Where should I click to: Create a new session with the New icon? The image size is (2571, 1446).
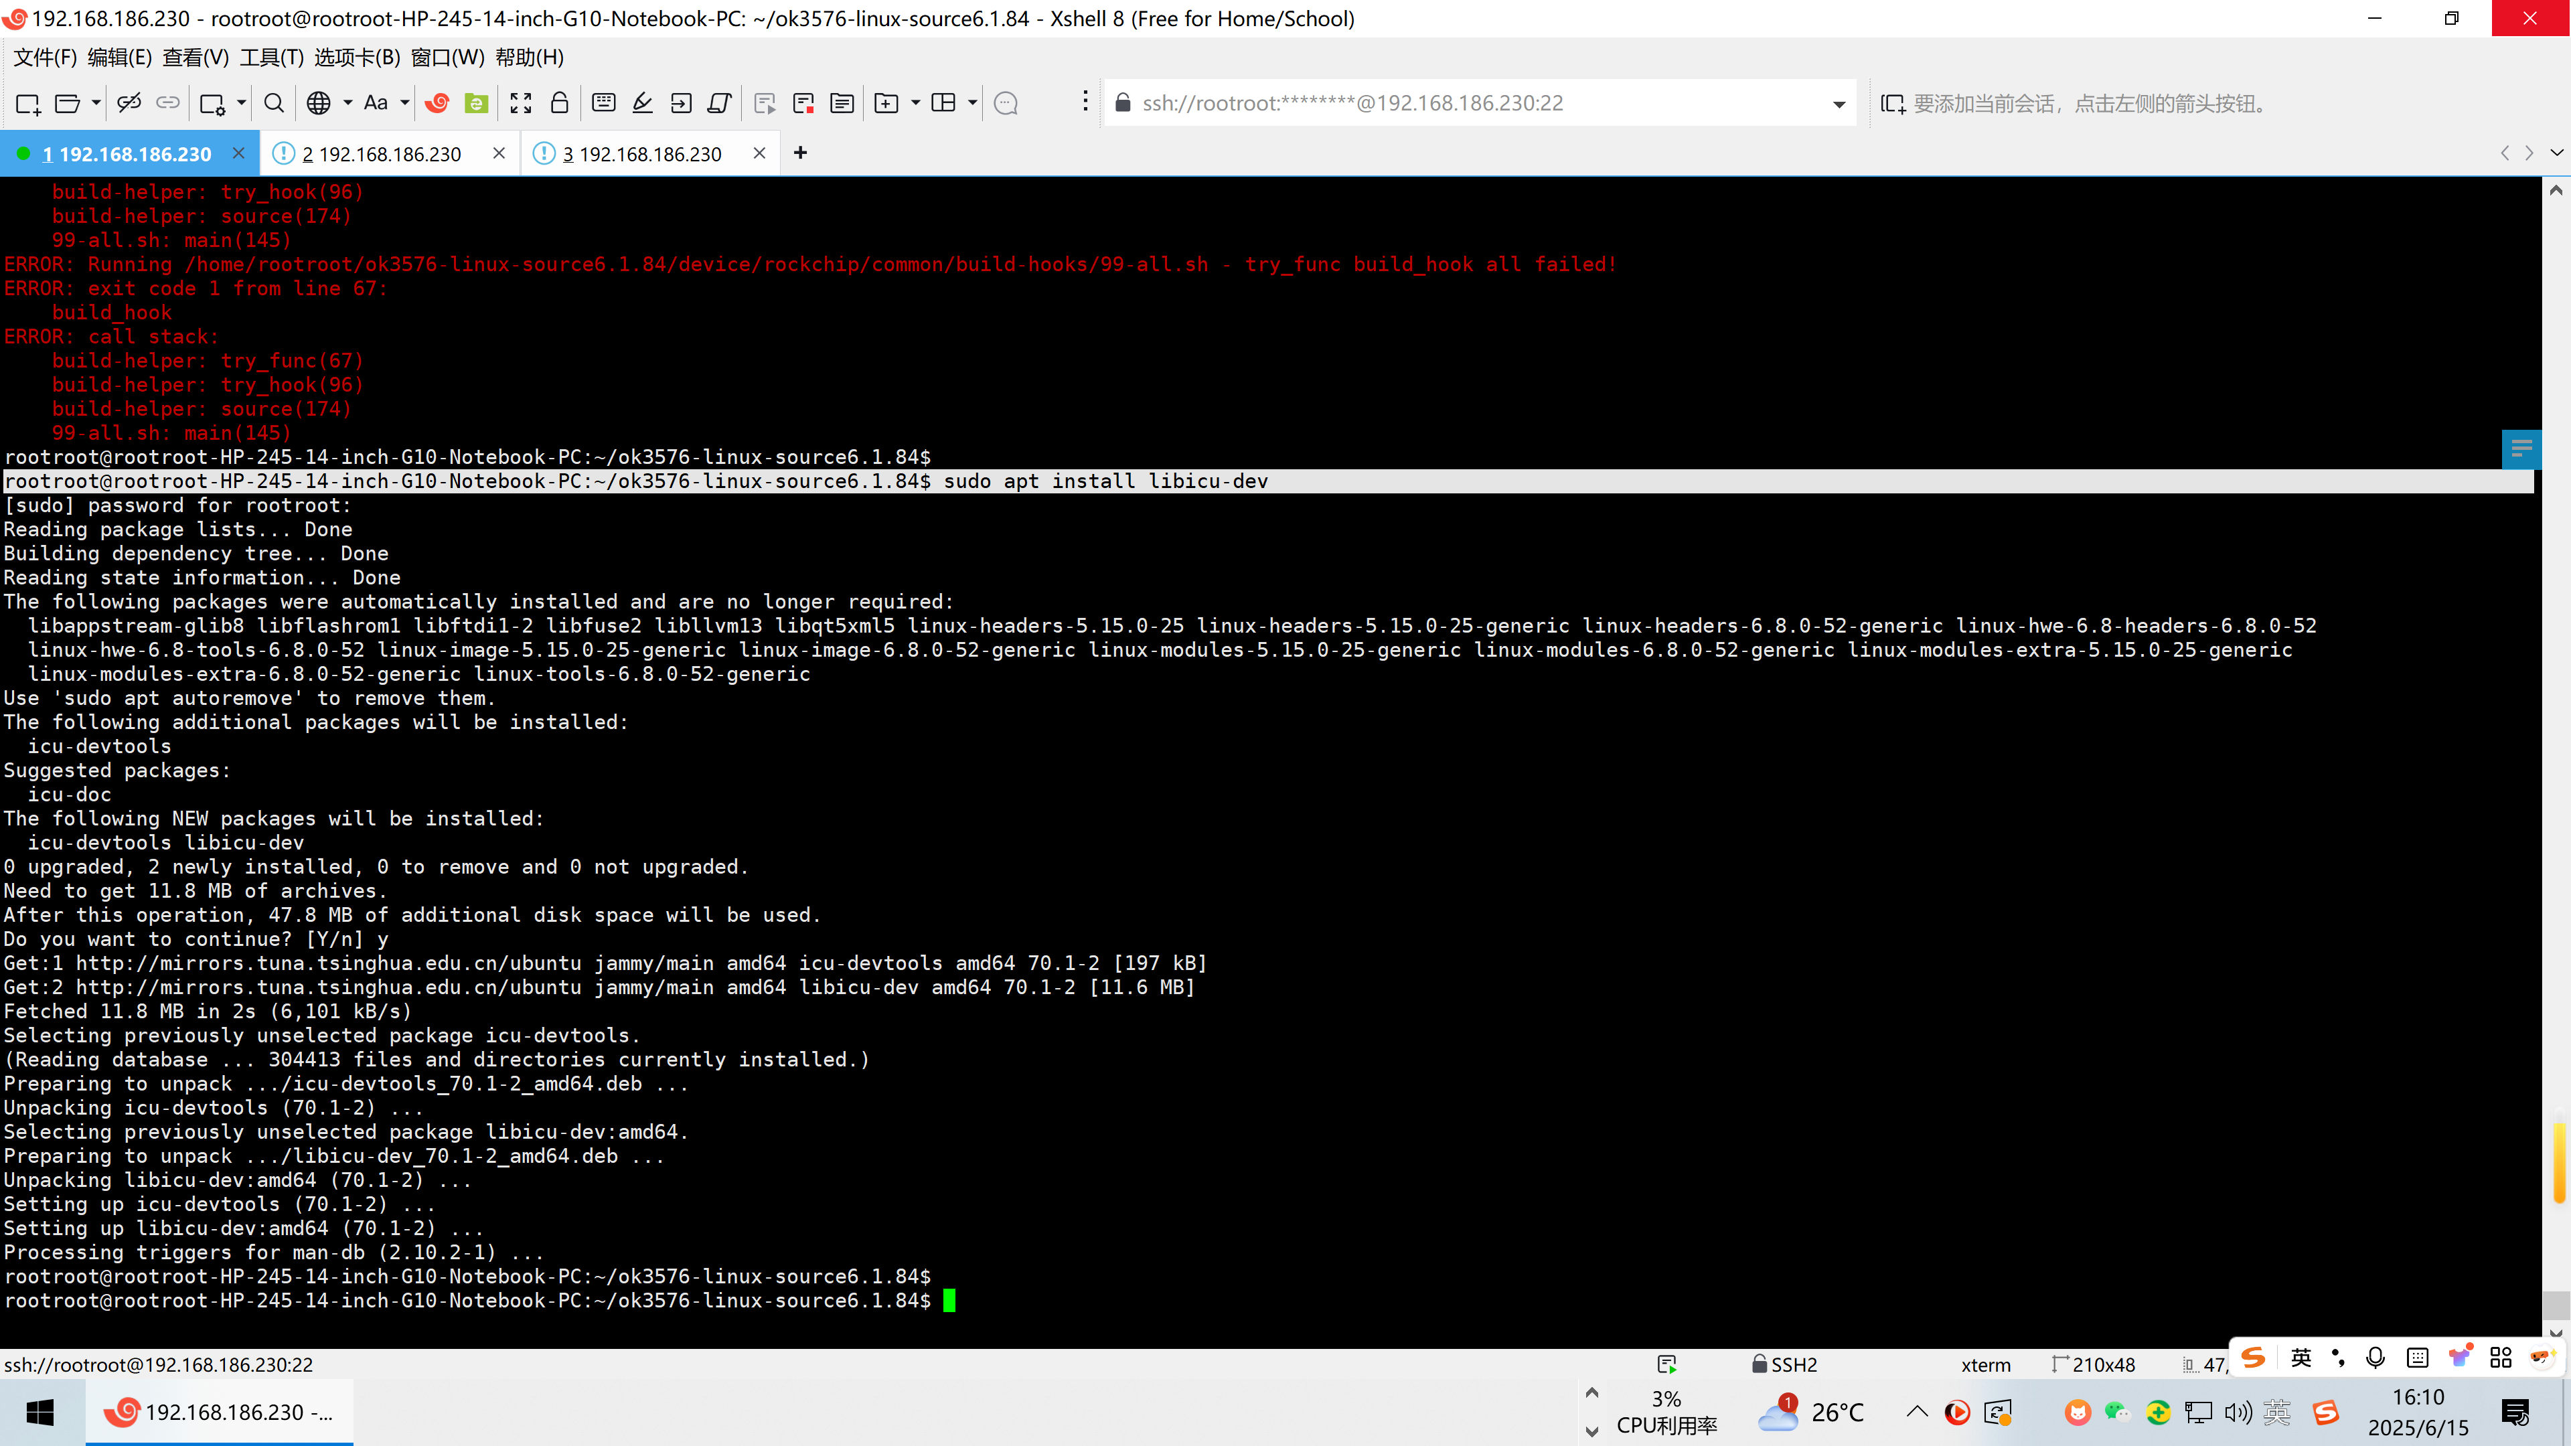27,103
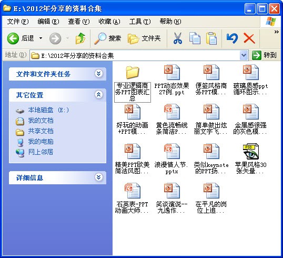Click the green Back arrow button
Viewport: 283px width, 258px height.
[x=13, y=38]
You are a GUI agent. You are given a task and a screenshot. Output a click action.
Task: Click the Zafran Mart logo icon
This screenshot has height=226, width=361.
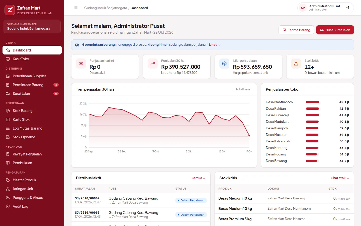click(x=10, y=10)
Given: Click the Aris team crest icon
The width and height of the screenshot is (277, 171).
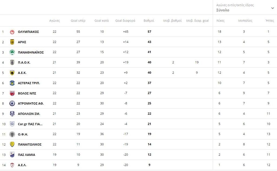Looking at the screenshot, I should pos(12,42).
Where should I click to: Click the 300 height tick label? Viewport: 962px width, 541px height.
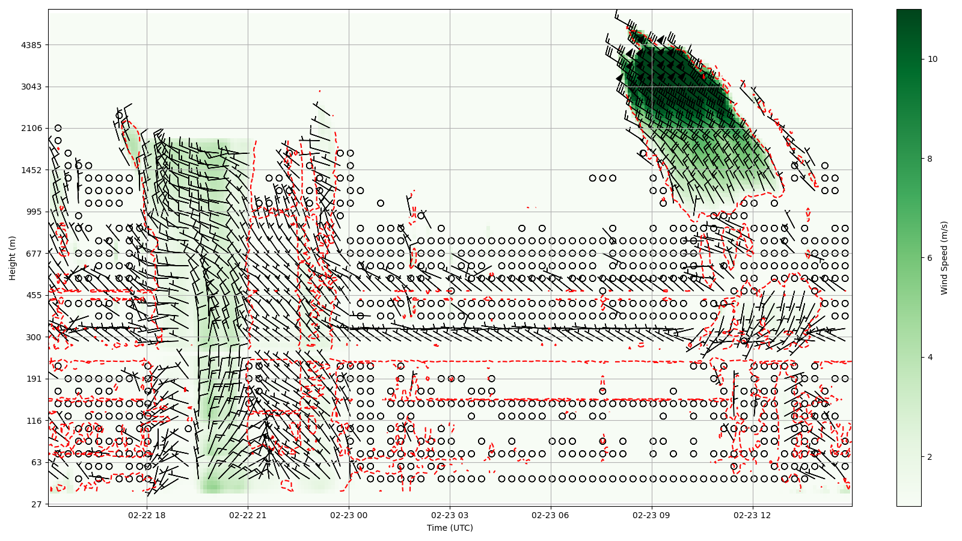pos(34,337)
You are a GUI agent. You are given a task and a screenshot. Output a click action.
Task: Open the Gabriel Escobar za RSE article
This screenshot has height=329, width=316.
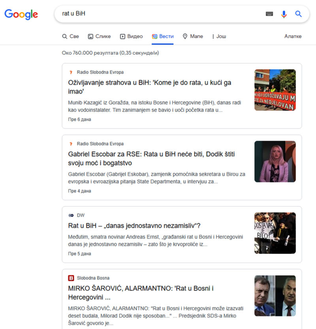click(x=151, y=159)
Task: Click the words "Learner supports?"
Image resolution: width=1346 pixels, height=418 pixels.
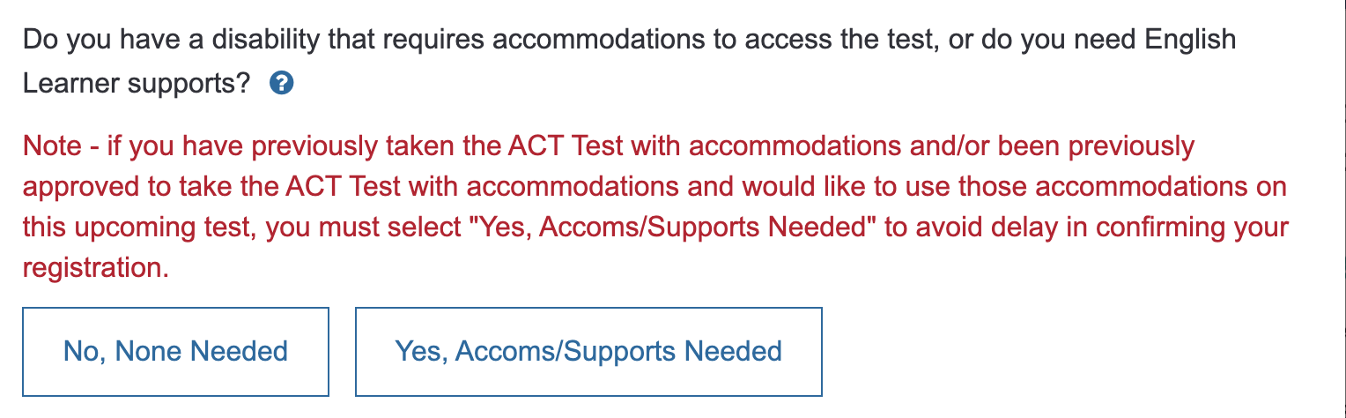Action: click(x=136, y=85)
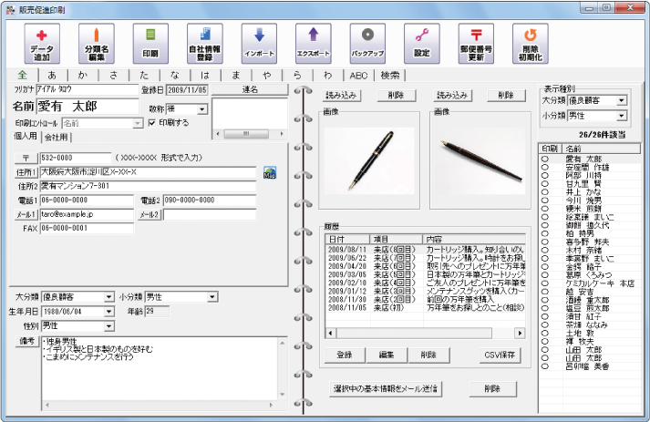Open the 設定 wrench icon
Screen dimensions: 650x422
click(421, 43)
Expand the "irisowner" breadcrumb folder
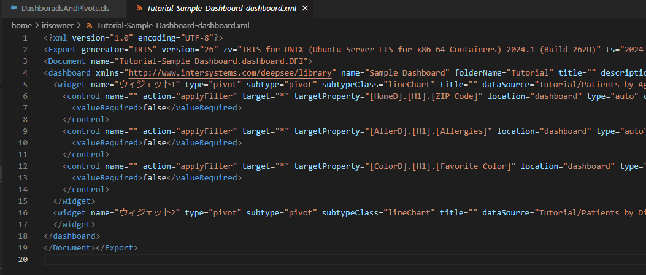This screenshot has width=646, height=275. coord(59,26)
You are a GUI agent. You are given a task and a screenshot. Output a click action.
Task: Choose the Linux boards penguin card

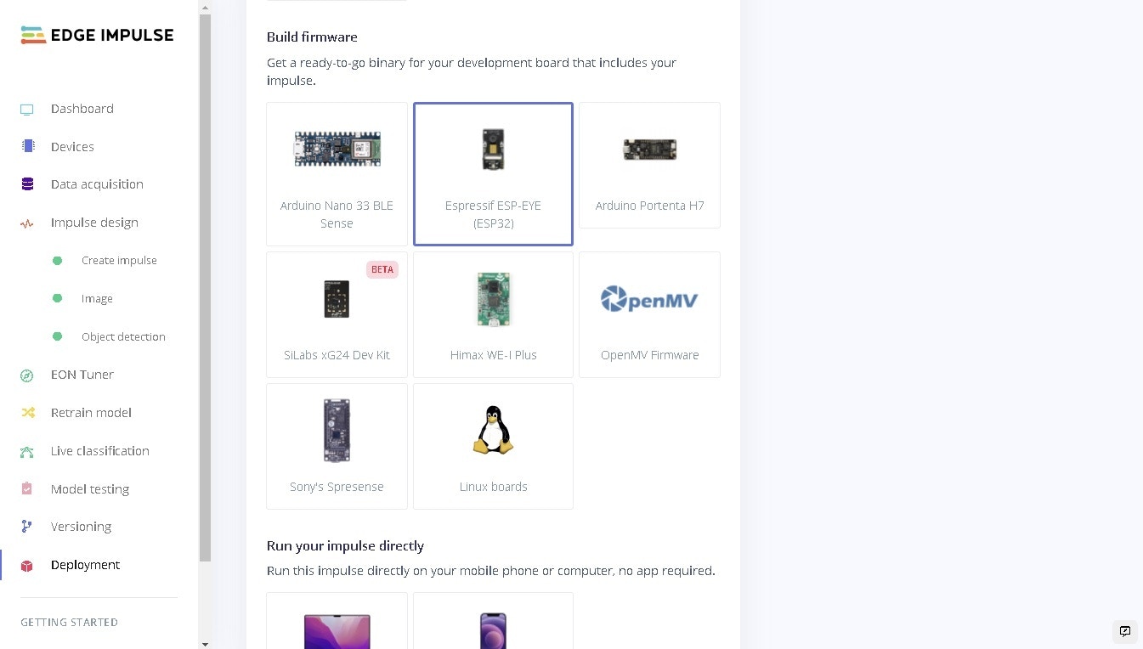coord(493,446)
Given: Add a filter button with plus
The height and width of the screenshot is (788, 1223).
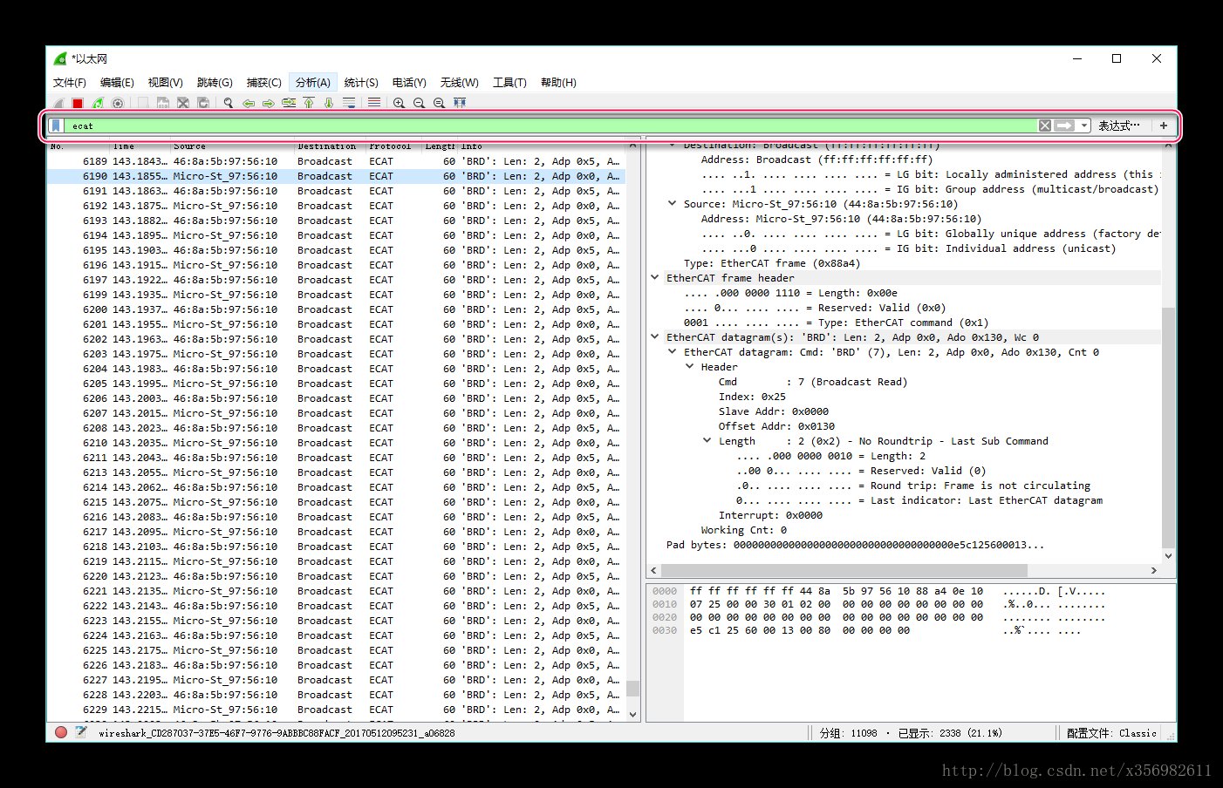Looking at the screenshot, I should point(1163,126).
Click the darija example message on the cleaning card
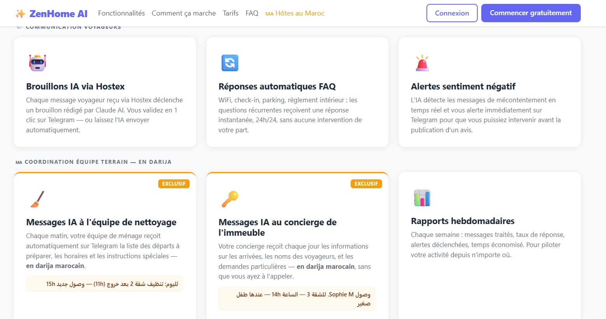 pyautogui.click(x=104, y=284)
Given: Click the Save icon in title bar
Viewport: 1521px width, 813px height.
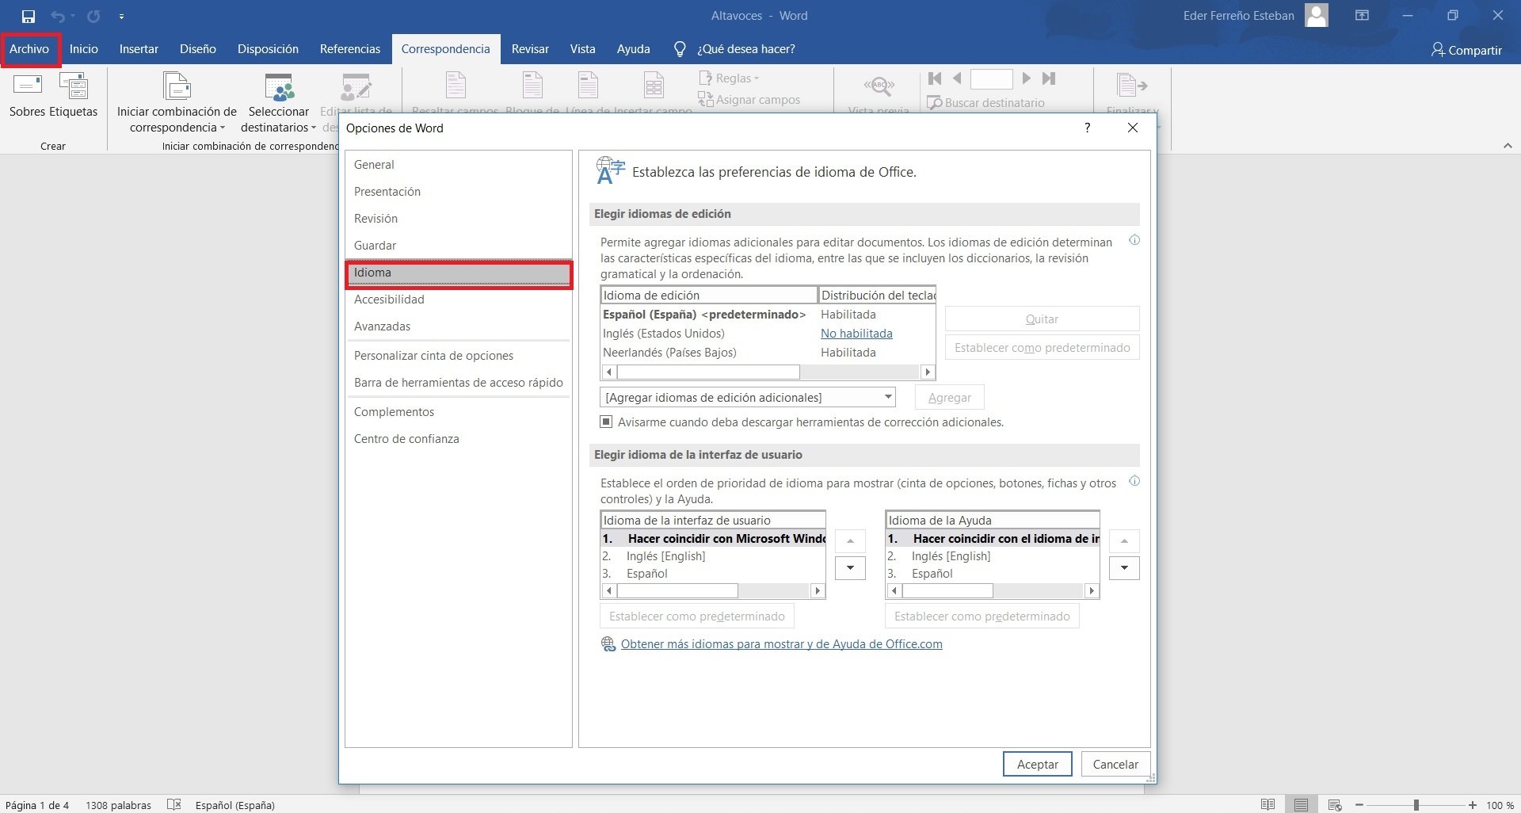Looking at the screenshot, I should click(29, 16).
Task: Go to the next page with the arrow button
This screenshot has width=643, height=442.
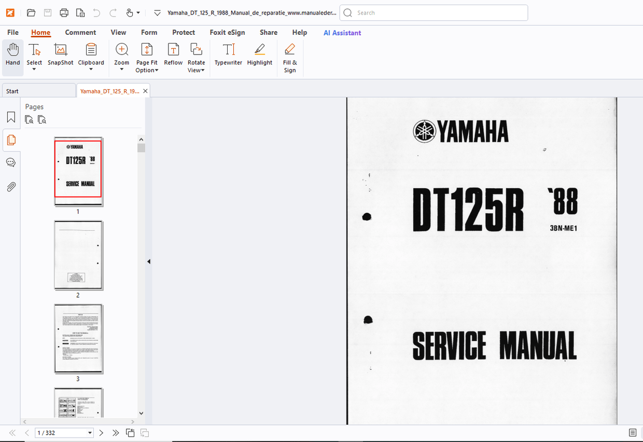Action: [x=101, y=432]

Problem description
Starting with the line that contains "Task: Click the words" and continuing through the line that contains "pyautogui.click(x=104, y=284)", reproduce those lines of the data as a numbered list, skipping blank lines. Leave the pictures out.

Complete response
1. Task: Click the words "Learner supports?"
2. Image resolution: width=1346 pixels, height=418 pixels.
3. Action: click(x=136, y=85)
4. Open the 設定 wrench icon
5. Screen dimensions: 650x422
6. click(421, 43)
7. Expand the "irisowner" breadcrumb folder
8. This screenshot has width=646, height=275. coord(59,26)
9. You are a GUI agent. You are given a task and a screenshot. Output a click action.
10. Task: Choose the Linux boards penguin card
11. coord(493,446)
12. Given: Add a filter button with plus
13. The height and width of the screenshot is (788, 1223).
14. Looking at the screenshot, I should point(1163,126).
15. Click the darija example message on the cleaning card
16.  pyautogui.click(x=104, y=284)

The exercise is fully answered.